FAQ zu Migrationsdebatte: Wie bisher, vielleicht schneller

Die Ampelkoalition plant „europarechtskonforme und effektive Zurückweisungen“. Die taz erklärt, was damit gemeint ist.

Ein Grenzschild Bundesrepublik Deutschland steht in der Landschaft vor blauem, leicht bewölktem Himmel

Die Ampelkoalition plant „europarechtskonforme und effektive Zurückweisungen“ – bis vor kurzem hieß das noch Rücküberstellung Foto: Manngold/imago

Ist die Ampelkoalition nun auf Merz-Linie eingeschwenkt?

Nein. Die Union will Asylsuchende an der Grenze ohne jede Prüfung in den jeweiligen Nachbarstaat – zum Beispiel nach Österreich – zurückweisen. Das macht die Bundesregierung nicht mit, weil es gegen EU-Recht verstößt. Nach der Dublin-III-Verordnung muss bei Asylsuchenden jeweils geprüft werden, welcher EU-Staat für das Verfahren zuständig ist. In der Regel ist es nicht der Nachbarstaat Österreich, sondern ein EU-Staat an den Außengrenzen, zum Beispiel Italien.

Friedrich Merz wollte das EU-Recht ignorieren und sich auf eine Notlage der inneren Sicherheit gemäß Artikel 72 des EU-Arbeitsvertrags berufen. Das wiederum macht die Bundesregierung nicht mit, weil es derzeit keine solche Notlage gibt. Die Zahl der Asylanträge ist in Deutschland im August 2024 um 46 Prozent niedriger als im August 2023.

Wie will die Bundesregierung die Zahl der Zurückweisungen ausweiten?

Zurückweisungen an der Grenze sind zulässig, wenn Aus­län­de­r:in­nen keinen Asylantrag stellen. Allein 2023 gab es 35.618 Zurückweisungen an den deutschen Grenzen. Da Deutschland an immer mehr Grenzen Kontrollen durchführt, nimmt auch die Zahl solcher zulässiger Zurückweisungen zu. Ab dem 16. September soll es an allen deutschen Grenzen vorübergehende Kontrollen geben. Bedenklich ist, dass die Zahl der Aufgriffe an der Grenze, bei denen (angeblich) kein Asylantrag gestellt wird, immer weiter steigt: von 29 Prozent im Jahr 2023 auf 51 Prozent im ersten Halbjahr 2024.
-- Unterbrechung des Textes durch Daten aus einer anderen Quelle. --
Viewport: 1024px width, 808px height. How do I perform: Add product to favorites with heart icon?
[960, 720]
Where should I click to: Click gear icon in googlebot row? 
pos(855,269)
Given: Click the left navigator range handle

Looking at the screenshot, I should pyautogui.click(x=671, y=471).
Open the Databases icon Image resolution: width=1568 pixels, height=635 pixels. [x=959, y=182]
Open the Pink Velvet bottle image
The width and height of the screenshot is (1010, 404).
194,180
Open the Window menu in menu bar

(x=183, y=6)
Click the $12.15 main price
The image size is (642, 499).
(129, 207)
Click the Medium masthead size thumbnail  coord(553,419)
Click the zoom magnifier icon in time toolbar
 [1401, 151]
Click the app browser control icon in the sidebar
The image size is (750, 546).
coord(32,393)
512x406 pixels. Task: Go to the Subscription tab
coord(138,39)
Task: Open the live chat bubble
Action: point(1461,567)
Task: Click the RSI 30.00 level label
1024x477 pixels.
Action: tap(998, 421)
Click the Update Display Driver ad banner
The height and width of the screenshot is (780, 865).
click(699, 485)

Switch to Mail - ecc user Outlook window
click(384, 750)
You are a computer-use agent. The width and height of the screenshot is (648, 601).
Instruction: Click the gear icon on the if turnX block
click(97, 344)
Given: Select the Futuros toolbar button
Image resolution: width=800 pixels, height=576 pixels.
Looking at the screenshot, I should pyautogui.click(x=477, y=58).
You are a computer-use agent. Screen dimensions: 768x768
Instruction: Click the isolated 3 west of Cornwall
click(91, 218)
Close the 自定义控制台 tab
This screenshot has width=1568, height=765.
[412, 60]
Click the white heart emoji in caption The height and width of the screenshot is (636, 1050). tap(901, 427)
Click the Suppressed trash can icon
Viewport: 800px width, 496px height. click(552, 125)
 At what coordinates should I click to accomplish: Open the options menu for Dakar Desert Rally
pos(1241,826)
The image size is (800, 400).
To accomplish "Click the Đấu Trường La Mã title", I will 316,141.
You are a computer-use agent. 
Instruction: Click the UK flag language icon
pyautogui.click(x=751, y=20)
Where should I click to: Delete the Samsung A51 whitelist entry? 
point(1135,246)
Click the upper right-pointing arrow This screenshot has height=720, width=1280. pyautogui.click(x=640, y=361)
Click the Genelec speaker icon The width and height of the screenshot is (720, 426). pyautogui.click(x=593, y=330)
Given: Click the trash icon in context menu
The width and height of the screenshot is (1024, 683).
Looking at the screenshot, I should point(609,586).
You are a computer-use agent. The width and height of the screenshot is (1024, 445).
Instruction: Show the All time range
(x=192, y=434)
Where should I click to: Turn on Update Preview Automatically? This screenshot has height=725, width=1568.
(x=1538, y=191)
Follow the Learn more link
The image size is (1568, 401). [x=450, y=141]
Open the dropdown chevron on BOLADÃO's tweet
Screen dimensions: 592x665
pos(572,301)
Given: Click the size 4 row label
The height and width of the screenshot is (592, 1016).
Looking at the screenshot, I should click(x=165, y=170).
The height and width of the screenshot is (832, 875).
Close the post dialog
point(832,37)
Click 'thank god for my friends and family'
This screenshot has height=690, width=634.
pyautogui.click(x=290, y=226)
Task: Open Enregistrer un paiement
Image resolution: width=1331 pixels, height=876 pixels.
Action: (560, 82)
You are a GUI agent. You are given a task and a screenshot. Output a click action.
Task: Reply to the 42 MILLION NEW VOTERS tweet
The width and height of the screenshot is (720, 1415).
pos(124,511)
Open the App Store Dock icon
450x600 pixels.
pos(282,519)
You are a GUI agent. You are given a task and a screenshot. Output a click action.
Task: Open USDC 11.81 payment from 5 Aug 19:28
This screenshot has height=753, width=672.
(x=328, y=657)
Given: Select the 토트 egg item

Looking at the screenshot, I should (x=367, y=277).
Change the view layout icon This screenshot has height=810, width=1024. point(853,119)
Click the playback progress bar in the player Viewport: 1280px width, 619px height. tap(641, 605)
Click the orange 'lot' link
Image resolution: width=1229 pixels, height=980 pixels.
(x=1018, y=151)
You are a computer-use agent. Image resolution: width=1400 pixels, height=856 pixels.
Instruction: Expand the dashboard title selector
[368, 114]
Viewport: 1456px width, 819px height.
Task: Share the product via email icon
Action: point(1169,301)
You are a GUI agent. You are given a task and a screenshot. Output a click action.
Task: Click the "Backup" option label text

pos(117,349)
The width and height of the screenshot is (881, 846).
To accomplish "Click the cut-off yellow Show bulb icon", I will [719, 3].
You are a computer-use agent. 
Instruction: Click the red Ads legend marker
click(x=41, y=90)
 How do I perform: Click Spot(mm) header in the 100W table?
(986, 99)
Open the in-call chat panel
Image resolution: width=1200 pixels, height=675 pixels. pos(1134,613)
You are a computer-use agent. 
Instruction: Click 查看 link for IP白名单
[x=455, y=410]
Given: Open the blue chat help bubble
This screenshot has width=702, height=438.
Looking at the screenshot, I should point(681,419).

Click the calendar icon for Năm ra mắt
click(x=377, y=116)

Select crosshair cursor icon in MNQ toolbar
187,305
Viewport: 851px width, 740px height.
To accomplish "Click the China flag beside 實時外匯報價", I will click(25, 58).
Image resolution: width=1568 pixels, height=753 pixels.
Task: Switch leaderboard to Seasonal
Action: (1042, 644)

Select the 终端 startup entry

Die Bundesregierung will die Zahl der Zurückweisungen zudem durch einen Trick erhöhen. Die Dublin-Überstellung der Flüchtlinge in den zuständigen EU-Staat wird seit Dienstag nicht mehr „Rücküberstellung“ genannt, sondern ebenfalls „Zurückweisung“. Diese Form der Zurückweisung ist „europarechtskonform“, weil sie der gesetzlich vorgesehenen Rücküberstellung entspricht, also nichts Neues ist.

Werden die Dublin-Überstellungen „effektiver“, wie die Regierung verspricht?

Bisher gelingt die Überstellung in den zuständigen EU-Staat meist nicht rechtzeitig. Nach sechs Monaten geht dann die Zuständigkeit für das Asylverfahren auf Deutschland über. Innenministerin Nancy Faeser (SPD) hat nun erklärt, sie strebe eine Überstellung binnen fünf Wochen an. Das wird wohl nicht gelingen, denn im wesentlichen soll alles so gemacht werden wie bisher. Die Bundesregierung wird dann argumentieren, dass sie auf die Hilfe der Bundesländer und vor allem die Kooperation der zuständigen EU-Staaten angewiesen ist.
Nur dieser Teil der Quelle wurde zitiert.